* [EXERCISE]
What is needed is an exact copy of the line with "Open the China Post carrier name link" and all lines that follow it in the entries below, the last line included.

* [EXERCISE MATERIAL]
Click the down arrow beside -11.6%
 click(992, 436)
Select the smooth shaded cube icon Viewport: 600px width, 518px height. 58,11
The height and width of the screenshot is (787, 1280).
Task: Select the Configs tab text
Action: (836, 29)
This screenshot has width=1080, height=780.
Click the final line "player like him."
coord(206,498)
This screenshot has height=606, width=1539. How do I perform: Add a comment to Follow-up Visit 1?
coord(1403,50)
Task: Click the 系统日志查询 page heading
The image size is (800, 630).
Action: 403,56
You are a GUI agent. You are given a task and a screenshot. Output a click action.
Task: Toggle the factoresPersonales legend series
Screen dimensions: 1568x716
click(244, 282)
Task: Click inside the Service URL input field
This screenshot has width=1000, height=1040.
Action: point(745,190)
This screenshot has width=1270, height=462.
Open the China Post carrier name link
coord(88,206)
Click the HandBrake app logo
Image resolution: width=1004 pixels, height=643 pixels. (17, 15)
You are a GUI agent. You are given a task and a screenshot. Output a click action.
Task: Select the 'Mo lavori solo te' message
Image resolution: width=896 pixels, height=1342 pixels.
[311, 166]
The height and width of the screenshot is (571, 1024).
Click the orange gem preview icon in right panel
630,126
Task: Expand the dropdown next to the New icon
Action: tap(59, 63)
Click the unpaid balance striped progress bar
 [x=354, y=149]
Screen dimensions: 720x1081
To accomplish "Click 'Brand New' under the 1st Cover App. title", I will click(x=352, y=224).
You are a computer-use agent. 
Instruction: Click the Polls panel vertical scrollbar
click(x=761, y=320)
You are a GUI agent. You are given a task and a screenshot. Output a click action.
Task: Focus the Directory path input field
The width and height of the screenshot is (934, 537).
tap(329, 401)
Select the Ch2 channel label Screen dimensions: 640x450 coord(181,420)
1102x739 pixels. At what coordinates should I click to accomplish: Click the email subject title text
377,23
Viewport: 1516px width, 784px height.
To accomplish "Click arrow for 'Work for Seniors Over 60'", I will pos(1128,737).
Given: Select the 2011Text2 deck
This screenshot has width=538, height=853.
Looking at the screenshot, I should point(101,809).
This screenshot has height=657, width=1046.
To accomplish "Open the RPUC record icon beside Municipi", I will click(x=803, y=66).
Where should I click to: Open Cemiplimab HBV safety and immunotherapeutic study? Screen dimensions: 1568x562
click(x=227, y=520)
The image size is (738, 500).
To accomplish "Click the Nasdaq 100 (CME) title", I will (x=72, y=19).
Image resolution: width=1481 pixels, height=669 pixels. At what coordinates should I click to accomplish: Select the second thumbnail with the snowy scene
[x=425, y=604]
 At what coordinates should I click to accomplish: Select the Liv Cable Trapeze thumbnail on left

* [SOLVED EXERCISE]
Open the China Post carrier name link
coord(88,206)
Click the HandBrake app logo
Image resolution: width=1004 pixels, height=643 pixels. (17, 15)
You are a GUI agent. You are given a task and a screenshot. Output a click action.
Task: Select the 'Mo lavori solo te' message
Image resolution: width=896 pixels, height=1342 pixels.
[311, 166]
The height and width of the screenshot is (571, 1024).
Click the orange gem preview icon in right panel
630,126
Task: Expand the dropdown next to the New icon
Action: tap(59, 63)
Click the unpaid balance striped progress bar
 [x=354, y=149]
Screen dimensions: 720x1081
To accomplish "Click 'Brand New' under the 1st Cover App. title", I will click(x=352, y=224).
You are a computer-use agent. 
Instruction: Click the Polls panel vertical scrollbar
click(x=761, y=320)
You are a GUI agent. You are given a task and a screenshot. Output a click action.
Task: Focus the Directory path input field
The width and height of the screenshot is (934, 537).
tap(329, 401)
Select the Ch2 channel label Screen dimensions: 640x450 coord(181,420)
1102x739 pixels. At what coordinates should I click to accomplish: Click the email subject title text
377,23
Viewport: 1516px width, 784px height.
To accomplish "Click arrow for 'Work for Seniors Over 60'", I will pos(1128,737).
Given: Select the 2011Text2 deck
This screenshot has width=538, height=853.
Looking at the screenshot, I should point(101,809).
This screenshot has height=657, width=1046.
To accomplish "Open the RPUC record icon beside Municipi", I will click(x=803, y=66).
Where should I click to: Open Cemiplimab HBV safety and immunotherapeutic study? Screen dimensions: 1568x562
click(x=227, y=520)
The image size is (738, 500).
To accomplish "Click the Nasdaq 100 (CME) title", I will (x=72, y=19).
Image resolution: width=1481 pixels, height=669 pixels. At what coordinates should I click to accomplish: Select the second thumbnail with the snowy scene
[x=425, y=604]
 At what coordinates should I click to accomplish: Select the Liv Cable Trapeze thumbnail on left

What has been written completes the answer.